Ainsi a-t-on pu s'offrir un petit voyage dans le temps à peu de frais, hier après-midi, lorsque la grande Martina Navratilova s'est présentée sur le court central du parc Jarry pour un premier match en double dans le cadre des Internationaux de tennis du Canada dont je refuse d'écrire le nom du commanditaire par pure révolte philosophique contre la société de consommation en général et le téléphone cellulaire en particulier.

Bondance, un coup d'oeil au tableau des statistiques éternelles indique que, lorsqu'elle a remporté son premier tournoi en carrière, Martina, j'avais 11 ans. Et vous aussi, peut-être.

Cela fait tellement longtemps qu'à l'époque il n'y avait que six joueuses. Pour tout dire, Navratilova est tellement âgée que lorsqu'elle est devenue la première championne de l'histoire à Montréal, en 1980, le tournoi n'existait même pas encore. (Sérieux, pour qu'en dépit des apparences vous ne pensiez pas que je passe mon temps à débiter des fadaises, il n'est devenu officiel qu'en 1982, et on a rétroactivé.)

MATÉRIEL FOURNI:
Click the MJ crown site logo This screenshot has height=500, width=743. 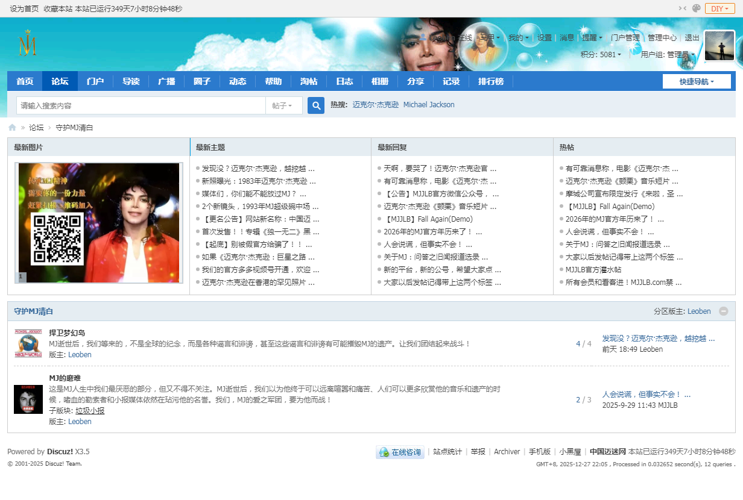pyautogui.click(x=28, y=45)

CONSIGNE 1: Traduisez en anglais cette phrase du texte sur Martina Navratilova : « Cela fait tellement longtemps qu'à l'époque il n'y avait que six joueuses. »
CONSIGNE 2: Recopiez, dans le texte sur Martina Navratilova, le passage qui commence par les mots contenant « Ainsi a-t-on pu » et se termine par « cellulaire en particulier. ».
Vous n'aurez pas besoin des lignes ci-dessus.

RÉPONSE COMPLÈTE 1: It was so long ago that back then there were only six players.

RÉPONSE COMPLÈTE 2:
Ainsi a-t-on pu s'offrir un petit voyage dans le temps à peu de frais, hier après-midi, lorsque la grande Martina Navratilova s'est présentée sur le court central du parc Jarry pour un premier match en double dans le cadre des Internationaux de tennis du Canada dont je refuse d'écrire le nom du commanditaire par pure révolte philosophique contre la société de consommation en général et le téléphone cellulaire en particulier.